Exercise prompt.
List each line of the data that holds the string "agent", please.

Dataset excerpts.
* * * *
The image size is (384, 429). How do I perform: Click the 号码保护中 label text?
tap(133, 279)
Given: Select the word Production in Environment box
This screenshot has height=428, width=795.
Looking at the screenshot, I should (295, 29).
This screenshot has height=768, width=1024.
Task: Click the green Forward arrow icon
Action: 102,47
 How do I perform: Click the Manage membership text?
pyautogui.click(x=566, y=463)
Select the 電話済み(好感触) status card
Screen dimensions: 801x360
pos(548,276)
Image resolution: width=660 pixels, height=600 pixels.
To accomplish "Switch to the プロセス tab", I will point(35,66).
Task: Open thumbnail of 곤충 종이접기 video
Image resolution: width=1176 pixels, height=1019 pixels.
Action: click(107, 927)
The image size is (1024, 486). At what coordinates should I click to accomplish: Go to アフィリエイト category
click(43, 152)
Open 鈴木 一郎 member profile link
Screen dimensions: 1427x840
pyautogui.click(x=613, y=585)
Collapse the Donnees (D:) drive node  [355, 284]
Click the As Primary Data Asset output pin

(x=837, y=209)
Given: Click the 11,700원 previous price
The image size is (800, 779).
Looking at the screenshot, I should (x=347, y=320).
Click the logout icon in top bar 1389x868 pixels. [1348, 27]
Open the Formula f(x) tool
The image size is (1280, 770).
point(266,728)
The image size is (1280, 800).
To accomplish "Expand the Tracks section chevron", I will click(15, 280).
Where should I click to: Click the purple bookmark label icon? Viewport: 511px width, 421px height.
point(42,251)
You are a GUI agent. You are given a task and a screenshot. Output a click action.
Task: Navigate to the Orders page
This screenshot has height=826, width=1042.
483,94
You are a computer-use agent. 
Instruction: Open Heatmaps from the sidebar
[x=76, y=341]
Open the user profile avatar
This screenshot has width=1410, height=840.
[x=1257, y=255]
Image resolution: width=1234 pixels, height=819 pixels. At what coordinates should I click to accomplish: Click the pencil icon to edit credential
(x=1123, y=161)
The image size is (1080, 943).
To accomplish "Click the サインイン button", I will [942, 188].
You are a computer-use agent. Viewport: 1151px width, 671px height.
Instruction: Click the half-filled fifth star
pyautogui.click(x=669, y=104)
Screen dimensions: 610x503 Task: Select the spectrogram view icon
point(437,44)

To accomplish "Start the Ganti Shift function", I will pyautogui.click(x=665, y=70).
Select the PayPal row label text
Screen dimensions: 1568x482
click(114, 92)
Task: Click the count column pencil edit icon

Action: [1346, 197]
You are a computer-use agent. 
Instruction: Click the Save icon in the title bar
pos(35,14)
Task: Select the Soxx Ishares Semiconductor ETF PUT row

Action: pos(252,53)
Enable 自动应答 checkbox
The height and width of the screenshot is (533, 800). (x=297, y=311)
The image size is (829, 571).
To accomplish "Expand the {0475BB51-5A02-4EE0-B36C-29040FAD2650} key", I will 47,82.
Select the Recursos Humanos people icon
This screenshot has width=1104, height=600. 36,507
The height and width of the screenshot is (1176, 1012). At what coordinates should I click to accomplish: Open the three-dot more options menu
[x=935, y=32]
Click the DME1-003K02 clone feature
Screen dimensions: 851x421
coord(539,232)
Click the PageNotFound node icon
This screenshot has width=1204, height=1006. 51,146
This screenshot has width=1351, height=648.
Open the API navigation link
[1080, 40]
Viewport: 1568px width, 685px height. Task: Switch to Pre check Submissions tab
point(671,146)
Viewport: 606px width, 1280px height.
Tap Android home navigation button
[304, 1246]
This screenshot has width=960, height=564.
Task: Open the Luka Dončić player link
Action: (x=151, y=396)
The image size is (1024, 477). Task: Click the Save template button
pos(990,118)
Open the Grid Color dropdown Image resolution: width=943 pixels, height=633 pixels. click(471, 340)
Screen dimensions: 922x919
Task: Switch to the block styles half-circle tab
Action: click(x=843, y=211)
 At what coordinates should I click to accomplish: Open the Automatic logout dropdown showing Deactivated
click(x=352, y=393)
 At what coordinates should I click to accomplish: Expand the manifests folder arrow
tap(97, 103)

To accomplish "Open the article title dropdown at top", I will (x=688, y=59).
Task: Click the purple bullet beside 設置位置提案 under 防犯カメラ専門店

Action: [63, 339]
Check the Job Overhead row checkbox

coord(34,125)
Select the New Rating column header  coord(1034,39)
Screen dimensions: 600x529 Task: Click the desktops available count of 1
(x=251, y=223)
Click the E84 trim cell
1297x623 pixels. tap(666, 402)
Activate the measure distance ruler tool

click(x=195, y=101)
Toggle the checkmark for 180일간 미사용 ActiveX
* * * *
Output for this task.
You are a GUI agent. You are given a task and a screenshot. Output a click action.
You are a computer-use agent. 
You are a computer-use agent. Viewport: 1151px width, 671px height.
You are a computer-use agent. 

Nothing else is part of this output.